Combining single-cell data with maps of tissue structure can be slow and tedious. In addition, machine learning algorithms may be limited by the data used to train them. To overcome these challenges, Weill Cornell Medicine researchers have developed a computational method to map the architecture of human tissues. The researchers say their approach promises to accelerate studies on organ-scale cellular interactions and could enable powerful new diagnostic strategies for a wide range of diseases.
Their findings are published in Nature Methods, in a paper titled, “Unsupervised discovery of tissue architecture in multiplexed imaging.”
“Multiplexed imaging and spatial transcriptomics enable highly resolved spatial characterization of cellular phenotypes, but still largely depend on laborious manual annotation to understand higher-order patterns of tissue organization,” wrote the researchers. “As a result, higher-order patterns of tissue organization are poorly understood and not systematically connected to disease pathology or clinical outcomes. To address this gap, we developed an approach called UTAG to identify and quantify microanatomical tissue structures in multiplexed images without human intervention.”
“Looking at tissues under the microscope, you see a bunch of cells that are grouped together spatially—you see that organization in images almost immediately,” said lead author Junbum Kim, a graduate student in physiology and biophysics at Weill Cornell Medicine. “Now, cell biologists have gained the ability to examine individual cells in tremendous detail, down to which genes each cell is expressing, so they’re focused on the cells instead of focusing on the tissue structure,” he said.
The researchers used the new method to generate detailed maps of several types of tissues, identifying and quantifying new aspects of microanatomy—the patterns that emerge at small scale when cells interact and that determine the ultimate function of tissue. Collaborating with a colleague at the University of North Carolina at Chapel Hill who studies lung disease, they also demonstrated that their technique could draw fine shades of distinction between different disease states in a tissue.

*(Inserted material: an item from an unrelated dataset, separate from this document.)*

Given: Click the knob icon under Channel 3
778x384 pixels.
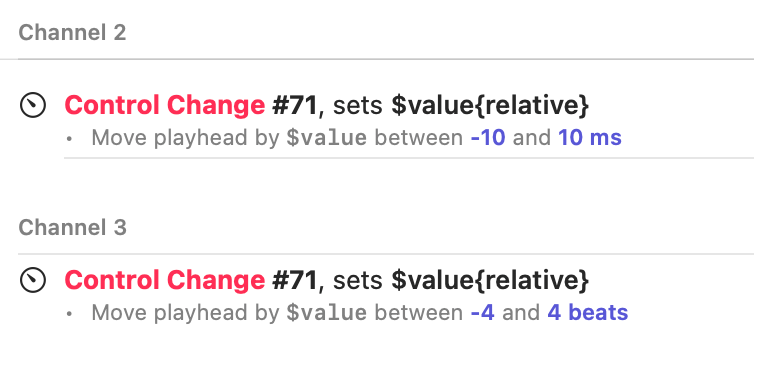Looking at the screenshot, I should (33, 280).
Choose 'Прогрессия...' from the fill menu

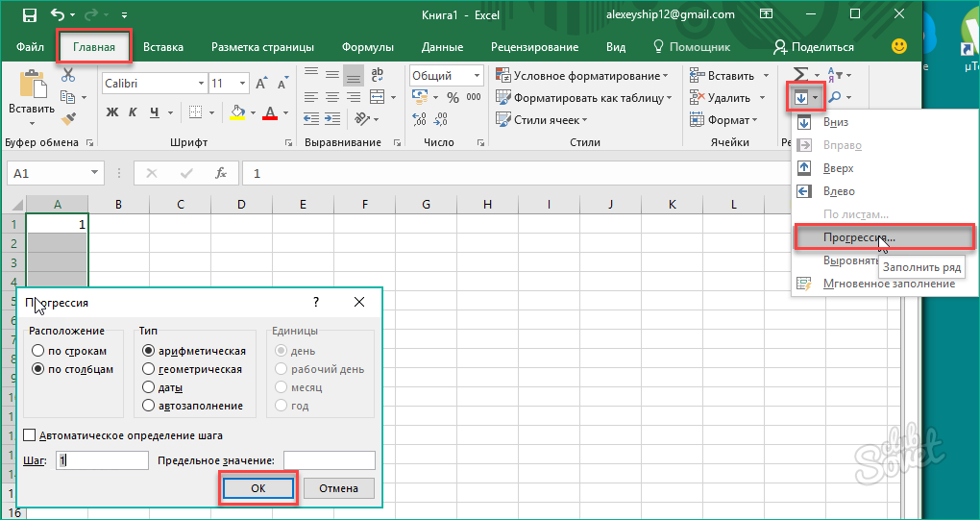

“Robust assessment of tissue microanatomy could enable the definition of tissue integrity ranges in human tissue across ages, detection of early precancer lesions and cancer invasion, and the study of age-associated diseases characterized by cellular degeneration, fibrosis, and loss of tissue integrity,” noted the researchers.
While cancer and other chronic diseases often cause major changes in tissue structure, detailed microanatomy may aid in diagnosing and treating more acute conditions. The researchers are applying their new technique to a wide range of tissues to understand how changes in tissue organization underlie its function in healthy state and dysfunction in disease.